Exercise requirements:
[a] List every place name that appears in the article about Tom Watson.
[b] In the article about Tom Watson, why might more have been gained by his losing the British Open than by winning it?
[c] Write the next part of the article about Tom Watson's 2009 season, picking up after its final paragraph.

Document extract:
October 29, 2009

After The Fall

Tom Watson's 2009 season will forever be defined by his close call at the British Open, but he still has a chance to add an important chapter this week

Watson has received plenty of support since he nearly won at Turnberry.

Watson has received plenty of support since he nearly won at Turnberry.

SONOMA, Ca. -- Tom Watson's near victory -- or heartbreaking loss -- in the British Open continues to resonate as golf's story of the year. Three months later, at the end of a Champions Tour season, that's what all the players are still talking about. "I think if he had won it might have been arguably one of the best sporting achievements of all time," said Fred Funk when asked to rank it at this week's Charles Schwab Cup. Had Watson been able to pull it off, at age 59, coming off total hip replacement, it would have ranked in Funk's estimation with the "Miracle on Ice".

There was no Miracle at Turnberry, as we know, but this might have been one of those cases were more was gained by losing than winning -- based on the grace and honesty with which Watson handled the defeat. Earlier this week at Sonoma GC, Watson talked about receiving so many e-mails it blew out his Microsoft Outlook Express, how he still has a box of mail still unanswered, and, typical of Watson, he pledged to return every last piece of electronic and hand-written notes -- as much as a part of him hates being lauded for his sportsmanship. He would much rather would be corresponding as Champion Golfer of the Year, with the Claret Jug at his home in Kansas City. "It hurt," Watson said in the locker room at Thursday afternoon.

But Watson got back up on the horse just as he did two weeks ago -- artificial hip and all. It seems that Watson is feeling so spry one year after surgery, he threw his leg up on one of his wife's cutting horses and took a ride. He also took a fall, landing directly on the hip that has a new socket. "He went one way and I went the other and it was, 'See ya,' '' Watson said, laughing it off.

Source information:
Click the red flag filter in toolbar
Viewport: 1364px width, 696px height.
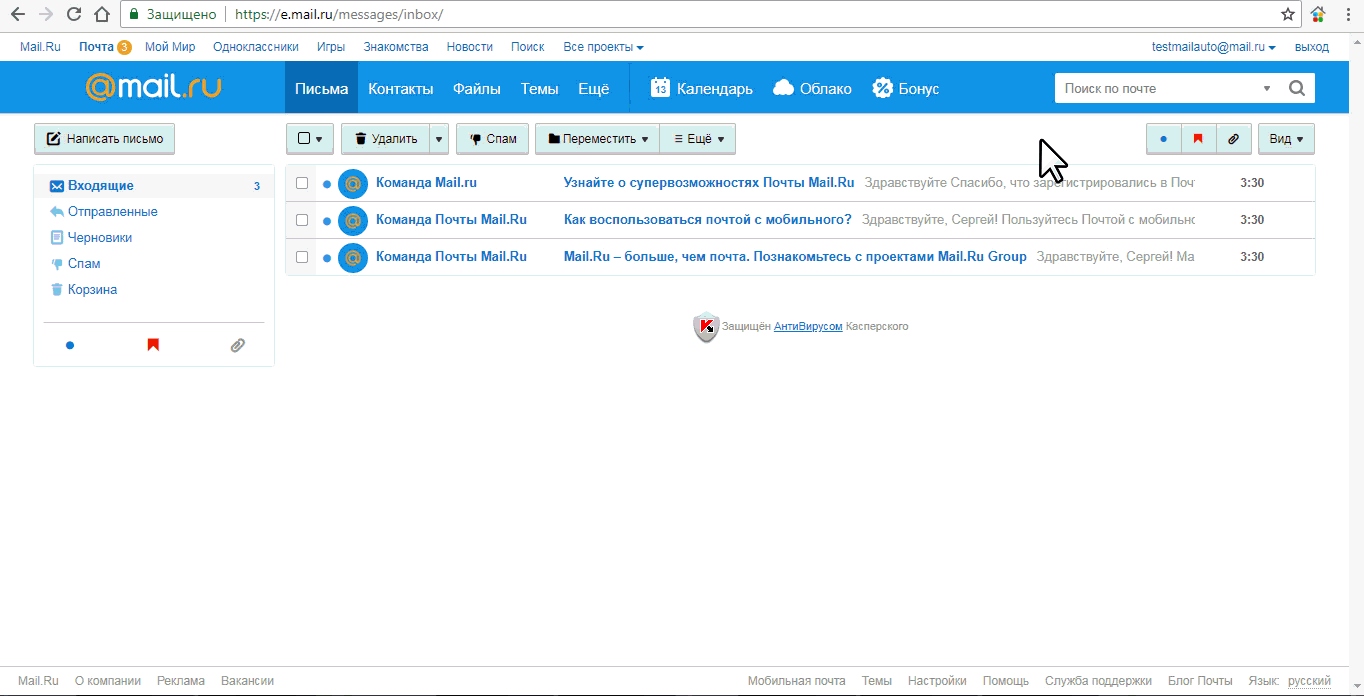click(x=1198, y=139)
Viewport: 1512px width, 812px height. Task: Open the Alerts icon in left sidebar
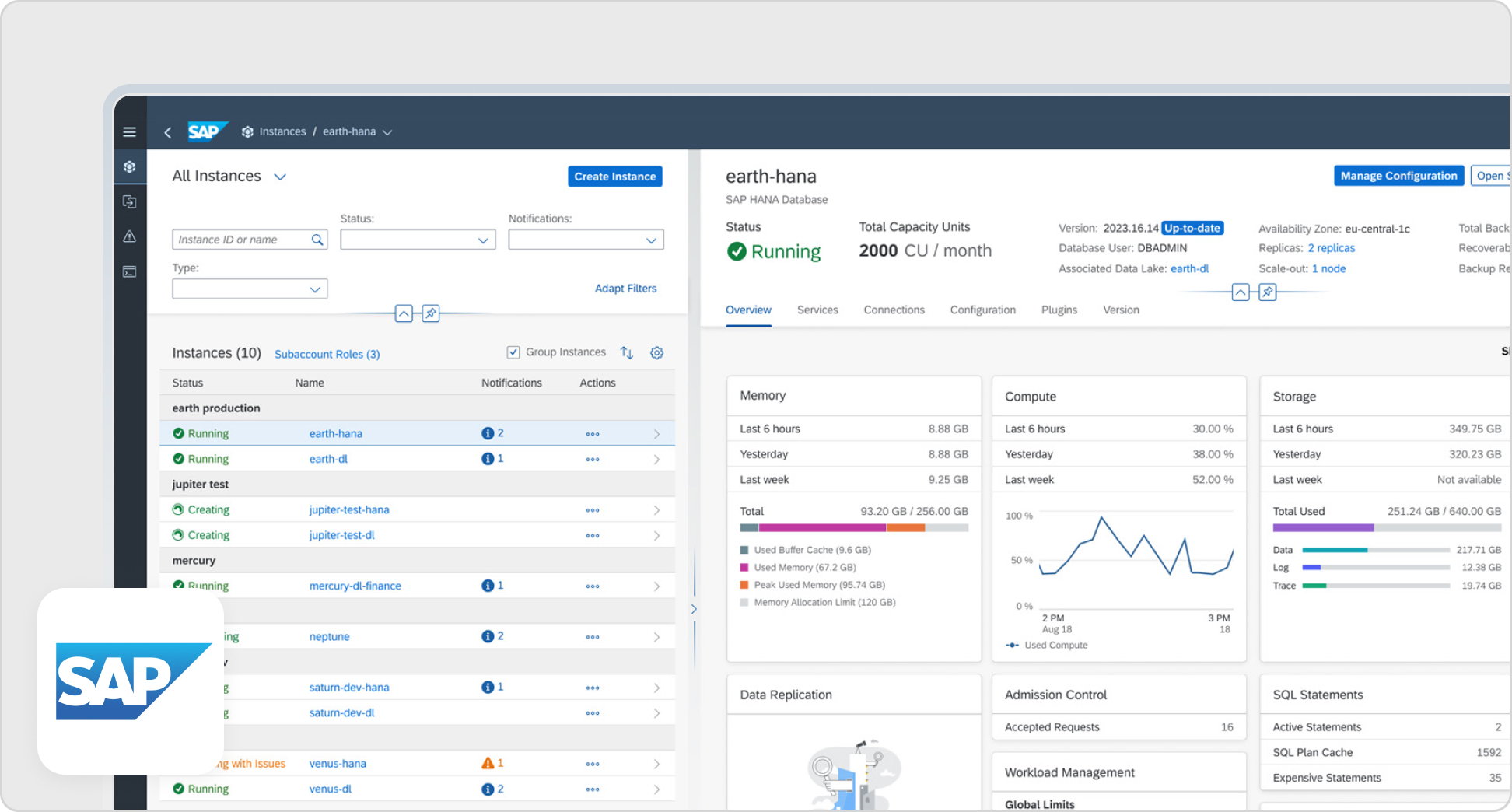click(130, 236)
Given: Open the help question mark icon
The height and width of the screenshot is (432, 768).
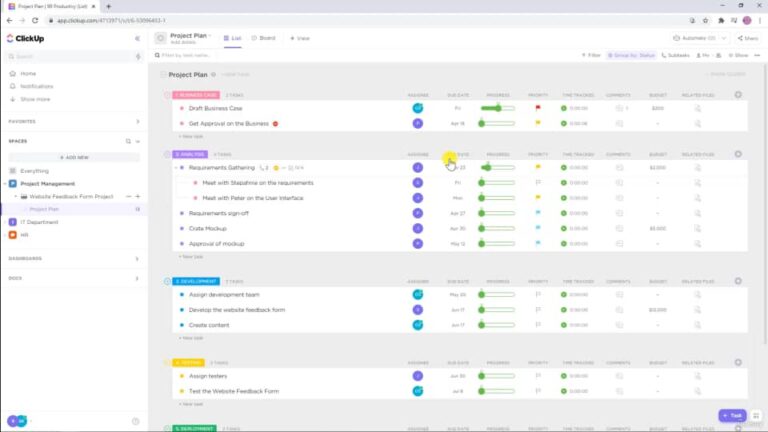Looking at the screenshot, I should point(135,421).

Exercise answers:
[a] Sonoma, Ca.; Turnberry; Sonoma GC; Kansas City

[b] The article says this is because of the grace and honesty with which Watson handled the defeat.

[c]
Last October, Watson went to Dr. Joel Matta at St. John's Hospital in Santa Monica, Ca. He describes the cause ("No, it wasn't aseptic necrosis, it was severe arthritis."), and also the procedure ("They did both the acetabulum and the femur component."), in detail. He also describes that moment of silence, after the horse threw him two weeks ago, before waving off Hillary. "I didn't feel a thing," Watson said. "Of course I landed in this much sand."

Weathered hands spread just inches apart, Watson went on to describe the buzz of getting up on a horse and letting go of the reigns with great enthusiasm, as he did in the media center a day earlier. He turned 60 in September, but still has the youthful spirit and bright eyes of a young man.

Part of that is simply being pain-free again.

"One thing I thought was kind of not highlighted at all was the fact that he was coming off a hip -- less than a year from having a new hip," said Funk, who is exploring the possibility of total knee replacement. "I don't remember the broadcasters saying anything, or writing anything about it really. It was just kind of a forgotten thing. I'm sure it wasn't forgotten for him. That's a pretty amazing recovery. That's the great thing about technology and hip replacements and his fortitude to come back the way he did."

Not that Watson needed to be made relevant again, but what Turnberry did was serve as a reminder of his integrity and class. "The enormity of the response was unforeseen," he said. The result is a full plate of business activity, with a set of instruction DVDs nearing completion; a trip to Iraq next month as part of a group called "Troops First"; a "Golf First" project in Kansas City that will be finished next summer; potential course design contracts in China; and talks of a book deal heating up. "The phone is ringing," he said. "Yeah, a lot of different people."

His golf game is in a good place right now, as reflected in an opening-round 69 in the Schwab Cup. He made an adjustment on the putting green Wednesday morning that gave him more consistency. Three strokes off the lead with 54 holes remaining, at an event (and venue) where he has won three times, Watson remains a threat to close out his year with a victory.

Not that a win in the Schwab Cup tournament proper could wipe out the final-hole bogey at Turnberry, or the playoff loss to Stewart Cink, but it would hard to find a more fitting way for the season to end.

"It's almost there," Watson said. "I shouldn't really say that. I should just wait for it to happen. I shouldn't say it's almost there. That's the kiss of death."

Spoken by a man who has felt that kiss.